Confessional education can take multiple paths


Visiting professor Hans-Georg Ziebertz problematized in his lecture both confessional and non-confessional RE.

The heading of professor Ziebertz’ lecture on December 12th was “How can Religious Education be confessional in the face of pluralism? The German case in comparative perspective.”

Religious Education (RE) in Germany is, unlike Swedish RE, confessional. German pupils are educated in different groups, according to their respective religious affiliation. The education deals primarily with the pupil’s own religion, but also with the other religions. According to the curricula, all children should get acquainted with all the major religions.

There was an increasing tendency in Germany until the late 1990’s to think about a more neutral RE, Hans-Georg Ziebertz told in his lecture. But since 2001 that changed when politicians stated that the best way to handle growing religious diversity was to include the major religions, rather than to exclude them from schools. Decision makers also granted the right for Muslim pupils to have education in their own religion, like Lutherans and Catholics already had. At the same time, the decision gave schools and society a chance to influence what interpretation of Islam young people got to meet.

Germany is not the only example of confessional Religious Education. Confessional RE is common in many other countries, actually in about three fourths of the European countries.

But, as Hans-Georg Ziebertz noted in his lecture, confessional education is not a homogenous concept. It should rather be problematized. While in some countries confessional RE means catechism, it can also, as in Germany, focus on cultivation and understanding of both the own religion and the other religions. Disciplines of reference are both theology and pedagogy.

Another difference between countries is who is responsible for the teaching of RE: a priest or imam, or a teacher. Finally, different countries also give different space to other religions than the dominant one.

Sweden upholds, like the United Kingdom and some other Nordic countries, the principle of non-confessional RE. But the concept of non-confessional education can be problematized too, Hans-Georg Ziebertz stated. For instance, what does neutrality mean and is this concept really free of normativity and ideology? Does the world view and personality of the teacher affect the mode of education? It can also be questioned whether a teacher can or should keep the same distance to all religions? Can “religious literacy”, i.e. an understanding of the codes and language of a religion, be developed by looking at religions only from the outside without?  According to professor Ziebertz the question how religion should be taught is in discussion in many European countries.

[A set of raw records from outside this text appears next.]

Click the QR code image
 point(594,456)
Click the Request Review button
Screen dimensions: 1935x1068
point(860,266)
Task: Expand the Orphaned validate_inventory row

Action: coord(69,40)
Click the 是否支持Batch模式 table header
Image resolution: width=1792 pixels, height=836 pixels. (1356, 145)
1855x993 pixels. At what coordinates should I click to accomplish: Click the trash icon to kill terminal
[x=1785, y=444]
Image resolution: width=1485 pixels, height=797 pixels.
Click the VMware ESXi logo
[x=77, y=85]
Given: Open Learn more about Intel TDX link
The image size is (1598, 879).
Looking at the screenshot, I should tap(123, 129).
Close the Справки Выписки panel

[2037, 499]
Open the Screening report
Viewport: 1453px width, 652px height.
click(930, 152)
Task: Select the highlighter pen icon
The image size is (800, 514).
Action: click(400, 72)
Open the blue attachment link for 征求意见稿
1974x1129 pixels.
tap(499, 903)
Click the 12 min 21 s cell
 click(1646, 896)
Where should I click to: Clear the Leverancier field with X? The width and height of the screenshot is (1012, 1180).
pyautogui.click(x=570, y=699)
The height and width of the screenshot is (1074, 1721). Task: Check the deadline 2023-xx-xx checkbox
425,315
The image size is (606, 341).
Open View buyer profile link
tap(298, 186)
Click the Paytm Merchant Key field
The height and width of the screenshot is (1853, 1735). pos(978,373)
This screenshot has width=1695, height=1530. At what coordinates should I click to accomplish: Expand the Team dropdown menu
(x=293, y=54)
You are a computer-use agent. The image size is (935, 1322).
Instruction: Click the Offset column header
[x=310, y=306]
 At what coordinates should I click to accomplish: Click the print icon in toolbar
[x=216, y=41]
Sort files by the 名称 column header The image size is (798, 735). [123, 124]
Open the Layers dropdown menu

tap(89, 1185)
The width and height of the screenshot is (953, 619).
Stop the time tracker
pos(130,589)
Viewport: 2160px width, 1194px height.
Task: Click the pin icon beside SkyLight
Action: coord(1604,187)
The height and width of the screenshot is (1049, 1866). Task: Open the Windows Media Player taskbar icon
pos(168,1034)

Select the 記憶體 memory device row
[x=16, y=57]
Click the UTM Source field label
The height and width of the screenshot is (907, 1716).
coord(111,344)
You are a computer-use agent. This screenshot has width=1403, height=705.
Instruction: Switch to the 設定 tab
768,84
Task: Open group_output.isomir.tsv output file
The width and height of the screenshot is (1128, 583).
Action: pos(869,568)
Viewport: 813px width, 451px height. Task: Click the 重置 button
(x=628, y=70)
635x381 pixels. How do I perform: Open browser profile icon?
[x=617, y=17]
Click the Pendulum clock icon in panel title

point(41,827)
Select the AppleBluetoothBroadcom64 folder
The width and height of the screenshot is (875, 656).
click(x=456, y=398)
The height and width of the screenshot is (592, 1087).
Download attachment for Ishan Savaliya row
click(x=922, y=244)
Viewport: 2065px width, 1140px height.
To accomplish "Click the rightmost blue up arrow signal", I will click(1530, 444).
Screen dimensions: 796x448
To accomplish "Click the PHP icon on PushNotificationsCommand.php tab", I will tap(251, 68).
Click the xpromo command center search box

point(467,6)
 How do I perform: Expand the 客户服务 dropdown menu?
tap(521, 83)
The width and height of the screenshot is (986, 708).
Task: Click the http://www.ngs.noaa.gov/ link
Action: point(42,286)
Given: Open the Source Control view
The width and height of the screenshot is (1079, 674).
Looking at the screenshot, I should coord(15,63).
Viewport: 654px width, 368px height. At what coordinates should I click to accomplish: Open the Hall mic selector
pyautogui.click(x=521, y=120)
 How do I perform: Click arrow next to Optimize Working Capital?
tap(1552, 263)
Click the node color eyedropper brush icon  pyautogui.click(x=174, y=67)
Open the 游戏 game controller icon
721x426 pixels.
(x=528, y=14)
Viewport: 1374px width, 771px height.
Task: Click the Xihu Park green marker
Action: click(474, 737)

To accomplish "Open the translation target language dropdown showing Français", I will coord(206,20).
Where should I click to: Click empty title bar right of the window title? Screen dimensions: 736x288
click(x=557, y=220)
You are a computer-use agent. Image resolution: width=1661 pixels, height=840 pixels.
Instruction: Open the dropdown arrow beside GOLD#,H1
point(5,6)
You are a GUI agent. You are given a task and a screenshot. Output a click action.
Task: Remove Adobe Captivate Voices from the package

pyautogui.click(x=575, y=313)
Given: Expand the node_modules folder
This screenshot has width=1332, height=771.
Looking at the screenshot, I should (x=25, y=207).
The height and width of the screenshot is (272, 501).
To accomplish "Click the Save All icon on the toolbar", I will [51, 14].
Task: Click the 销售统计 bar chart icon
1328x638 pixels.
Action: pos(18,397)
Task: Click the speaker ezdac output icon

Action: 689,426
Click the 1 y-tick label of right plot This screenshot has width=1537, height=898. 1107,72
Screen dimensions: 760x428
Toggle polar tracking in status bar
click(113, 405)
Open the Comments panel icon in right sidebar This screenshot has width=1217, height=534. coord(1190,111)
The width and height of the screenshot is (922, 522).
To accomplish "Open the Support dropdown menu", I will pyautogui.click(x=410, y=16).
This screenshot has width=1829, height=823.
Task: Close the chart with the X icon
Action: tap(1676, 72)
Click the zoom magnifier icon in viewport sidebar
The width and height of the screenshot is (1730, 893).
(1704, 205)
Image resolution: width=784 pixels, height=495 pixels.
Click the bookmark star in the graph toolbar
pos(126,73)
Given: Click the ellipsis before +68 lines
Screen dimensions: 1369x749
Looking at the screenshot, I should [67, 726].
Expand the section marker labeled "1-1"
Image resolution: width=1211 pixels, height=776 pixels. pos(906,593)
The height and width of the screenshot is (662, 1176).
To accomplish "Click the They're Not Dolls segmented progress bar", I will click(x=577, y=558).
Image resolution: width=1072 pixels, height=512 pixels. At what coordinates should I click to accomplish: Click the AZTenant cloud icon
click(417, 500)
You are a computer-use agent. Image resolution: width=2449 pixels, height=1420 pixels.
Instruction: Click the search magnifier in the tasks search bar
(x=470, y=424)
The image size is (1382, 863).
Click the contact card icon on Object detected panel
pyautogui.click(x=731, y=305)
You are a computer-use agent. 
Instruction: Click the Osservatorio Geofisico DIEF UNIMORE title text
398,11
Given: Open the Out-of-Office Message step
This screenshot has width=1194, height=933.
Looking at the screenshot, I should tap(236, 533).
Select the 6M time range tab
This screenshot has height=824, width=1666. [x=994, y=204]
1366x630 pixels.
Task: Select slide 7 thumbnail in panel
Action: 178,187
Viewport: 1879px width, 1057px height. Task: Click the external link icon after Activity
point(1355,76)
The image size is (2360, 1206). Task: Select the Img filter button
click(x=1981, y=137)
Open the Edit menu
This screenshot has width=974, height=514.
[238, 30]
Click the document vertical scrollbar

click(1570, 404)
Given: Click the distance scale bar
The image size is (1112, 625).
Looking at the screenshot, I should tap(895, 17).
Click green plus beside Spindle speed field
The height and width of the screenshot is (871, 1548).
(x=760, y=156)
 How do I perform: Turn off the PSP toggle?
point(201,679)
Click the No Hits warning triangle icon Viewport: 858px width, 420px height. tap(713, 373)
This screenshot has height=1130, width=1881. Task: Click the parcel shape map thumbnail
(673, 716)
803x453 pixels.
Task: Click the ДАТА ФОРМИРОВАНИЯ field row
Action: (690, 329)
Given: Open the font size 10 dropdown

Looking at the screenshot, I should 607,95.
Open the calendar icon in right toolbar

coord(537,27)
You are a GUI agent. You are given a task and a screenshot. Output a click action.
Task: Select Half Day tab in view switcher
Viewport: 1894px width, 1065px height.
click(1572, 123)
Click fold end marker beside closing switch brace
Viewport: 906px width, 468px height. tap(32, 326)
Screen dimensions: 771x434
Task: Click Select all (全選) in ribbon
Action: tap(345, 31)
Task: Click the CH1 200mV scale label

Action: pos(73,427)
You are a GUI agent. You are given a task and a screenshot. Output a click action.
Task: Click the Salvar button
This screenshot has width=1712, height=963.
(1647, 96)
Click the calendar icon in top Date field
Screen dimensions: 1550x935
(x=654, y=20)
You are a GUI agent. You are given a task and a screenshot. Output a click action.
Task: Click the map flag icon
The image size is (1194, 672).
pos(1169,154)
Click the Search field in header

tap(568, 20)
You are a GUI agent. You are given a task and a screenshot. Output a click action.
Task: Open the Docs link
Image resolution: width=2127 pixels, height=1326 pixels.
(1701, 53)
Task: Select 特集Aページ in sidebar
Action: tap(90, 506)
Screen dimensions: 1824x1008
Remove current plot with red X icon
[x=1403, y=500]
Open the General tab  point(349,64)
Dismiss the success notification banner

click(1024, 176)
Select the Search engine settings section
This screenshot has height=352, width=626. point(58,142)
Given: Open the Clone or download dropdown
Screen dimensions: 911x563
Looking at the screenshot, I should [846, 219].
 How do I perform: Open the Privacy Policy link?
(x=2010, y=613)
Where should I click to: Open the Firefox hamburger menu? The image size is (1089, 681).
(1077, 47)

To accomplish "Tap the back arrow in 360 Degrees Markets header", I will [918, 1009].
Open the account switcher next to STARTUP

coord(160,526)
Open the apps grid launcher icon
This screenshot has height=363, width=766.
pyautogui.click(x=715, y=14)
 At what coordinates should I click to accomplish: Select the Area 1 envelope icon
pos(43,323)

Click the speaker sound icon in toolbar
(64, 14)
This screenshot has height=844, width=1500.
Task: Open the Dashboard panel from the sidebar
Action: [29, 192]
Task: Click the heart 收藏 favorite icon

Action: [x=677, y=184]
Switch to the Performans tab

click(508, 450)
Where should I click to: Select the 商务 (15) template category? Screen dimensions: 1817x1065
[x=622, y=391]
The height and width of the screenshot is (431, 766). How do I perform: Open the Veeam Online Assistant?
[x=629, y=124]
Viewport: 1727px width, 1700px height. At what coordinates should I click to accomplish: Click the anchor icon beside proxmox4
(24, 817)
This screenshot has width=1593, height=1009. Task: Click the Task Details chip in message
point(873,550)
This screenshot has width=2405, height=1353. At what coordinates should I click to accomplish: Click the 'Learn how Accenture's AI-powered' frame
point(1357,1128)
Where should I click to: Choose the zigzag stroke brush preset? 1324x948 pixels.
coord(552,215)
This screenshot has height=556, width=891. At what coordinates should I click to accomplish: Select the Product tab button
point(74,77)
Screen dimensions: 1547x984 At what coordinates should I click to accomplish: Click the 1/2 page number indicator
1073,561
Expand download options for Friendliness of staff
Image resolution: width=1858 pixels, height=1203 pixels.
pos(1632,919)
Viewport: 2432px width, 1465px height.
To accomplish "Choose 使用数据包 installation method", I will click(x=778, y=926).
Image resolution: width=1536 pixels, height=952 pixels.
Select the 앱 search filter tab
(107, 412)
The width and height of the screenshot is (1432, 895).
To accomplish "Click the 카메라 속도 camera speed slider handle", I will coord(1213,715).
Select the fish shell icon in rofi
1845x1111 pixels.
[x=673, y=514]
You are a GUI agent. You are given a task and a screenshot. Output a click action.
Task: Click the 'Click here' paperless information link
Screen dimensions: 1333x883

Theoretically, the cleavage between German confessional RE, and Swedish non-confessional RE may seem huge. But in real life, research on the views of teachers and students on religion suggest no such a big cleavage between the countries. As professor Ziebertz showed in his lecture, statistic evidence show that Swedes and Germans have a similar view on how their own religion relates to other religions. For instance, only a few Swedes and Germans consider their own religion superior to other religions. In contrary students from both countries agree that religions should be valued equally.

Hans-Georg Ziebertz is a professor for practical theology and religious education in Würzburg. He spends this semester and the first haft of next semester at Uppsala Religion and Society Research Centre.